The project to fill in four of the Lagoon’s 19 acres has been postponed for logistical reasons, Vice President for University Relations Alan Cubbage said Thursday.
When administrators announced the construction plan for the Lagoon three weeks ago, they said construction would begin today. But administrators must first decide how to transport the fill before construction can start, Cubbage said. He declined to say when construction would begin.
“March 1 was a target date, but it’s not an absolute deadline,” Cubbage said. “There are a lot of variables in this equation.”
Evanston officials had expressed concern about the routes the trucks carrying the materials would take because only certain roads have been designated as legal for them.
Evanston’s director of community development, James Wolinski, said it will take seven to eight weeks to transport all the fill, which he described as beach sand. About 40 trucks will carry 175 loads a day from Des Plaines and Bensonville using Emerson and Dempster streets and Chicago and Central avenues.

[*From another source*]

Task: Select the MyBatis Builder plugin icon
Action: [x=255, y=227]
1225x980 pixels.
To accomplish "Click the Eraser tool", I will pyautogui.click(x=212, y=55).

The first shift would most likely try to get through before rush hour starts at 8 a.m., Wolinski said. The loads will come through the four streets each day, split up into four time intervals. Under city ordinance the trucks can use Evanston streets only between 7 a.m. and 7 p.m.
Cubbage declined to name the contractor NU is working with, citing NU’s right as a private university not to disclose the information, but Wolinski said Des Plaines-based F.H. Paschen, S.N. Nielsen Inc. will do the construction. Officials at the large contracting company were unavailable for comment Thursday.
City officials on Tuesday approved NU’s last necessary construction permit, for which the university paid about $22,000, Wolinski said.
Evanston aldermen had recommended delaying approval for the permit, which authorizes delivery of the sand through city streets and the metal sheeting for dividing the Lagoon.
Wolinski said the city had to confirm with the U.S. Army Corps of Engineers that the Lagoon is not a waterway used by the United States, as well as talk to the Illinois Environmental Protection Agency. NU received an IEPA permit in October.
Evanston’s structural engineer examined the project’s metal sheeting and deemed it within the city code, he said.
“At that point, there was no way not to issue the permit,” Wolinski said. “They as a property owner have the right.”
The metal sheeting must be in place by May 22, creating a “sea wall,” Wolinski said. The filling should be done by the fall, he added.
About 240 parking spots and open space will initially cover the filled-in land. The land will eventually hold at least four buildings. Wolinski said NU must apply for another permit if administrators want to put parking or any other structures on the land.
Although he said he was happy to hear of the delay, Northwestern Open Campus Coalition President Neil Helbraun said student outcry over the construction probably did not influence administrators’ decision.
But he expressed concern that administrators would start construction when students students are away from campus or taking tests and don’t have a chance to react.
“My biggest fear is they’re going to start during finals week or on Spring Break, and we won’t have anything to say about it then because we’ll have finals or we won’t be here,” said Helbraun, a Weinberg senior.